● EXERCISE REQUIREMENTS:
Scan the records below for the line containing "Task: Open the" and the line containing "Screen dimensions: 1154x901". Copy both, plus every line between, exactly.

== MATERIALS PROVIDED

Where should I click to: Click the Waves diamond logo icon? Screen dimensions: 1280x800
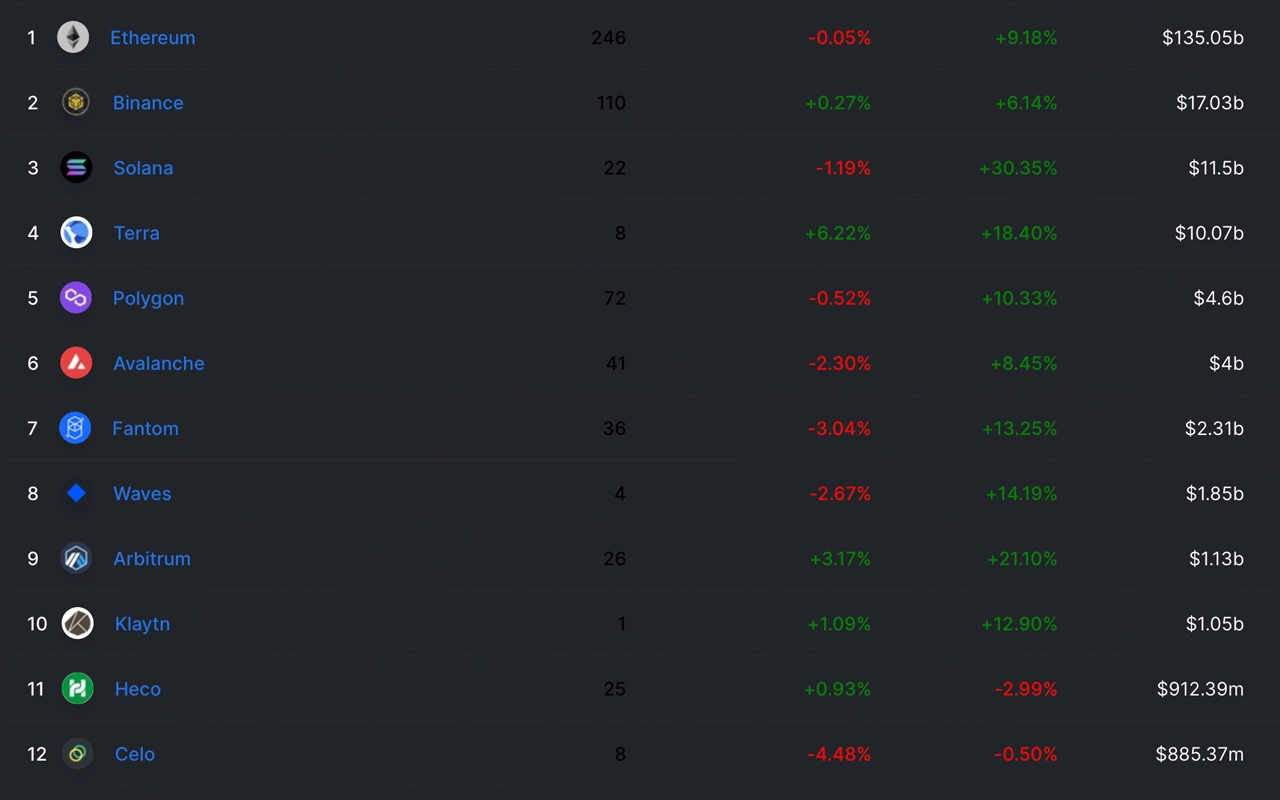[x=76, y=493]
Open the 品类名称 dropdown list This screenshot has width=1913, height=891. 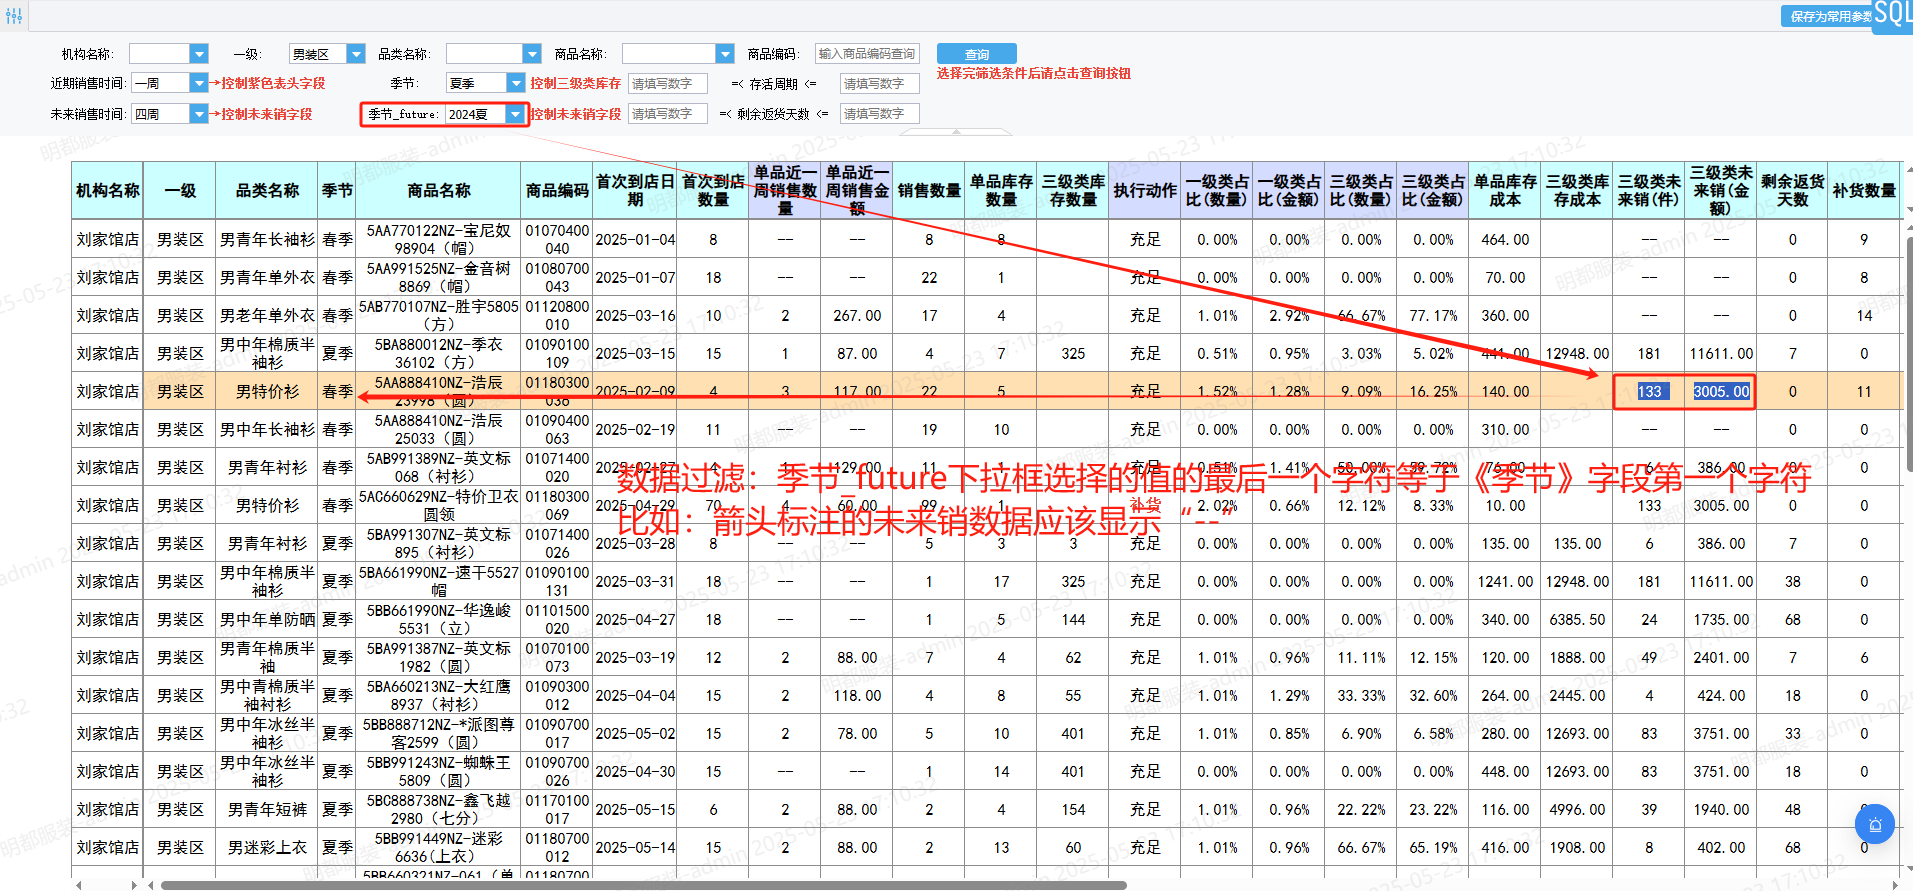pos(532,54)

====
== MATERIALS PROVIDED

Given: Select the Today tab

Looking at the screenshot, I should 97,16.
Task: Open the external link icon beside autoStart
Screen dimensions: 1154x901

====

● EXERCISE RESPONSE:
Task: Open the external link icon beside autoStart
Screen dimensions: 1154x901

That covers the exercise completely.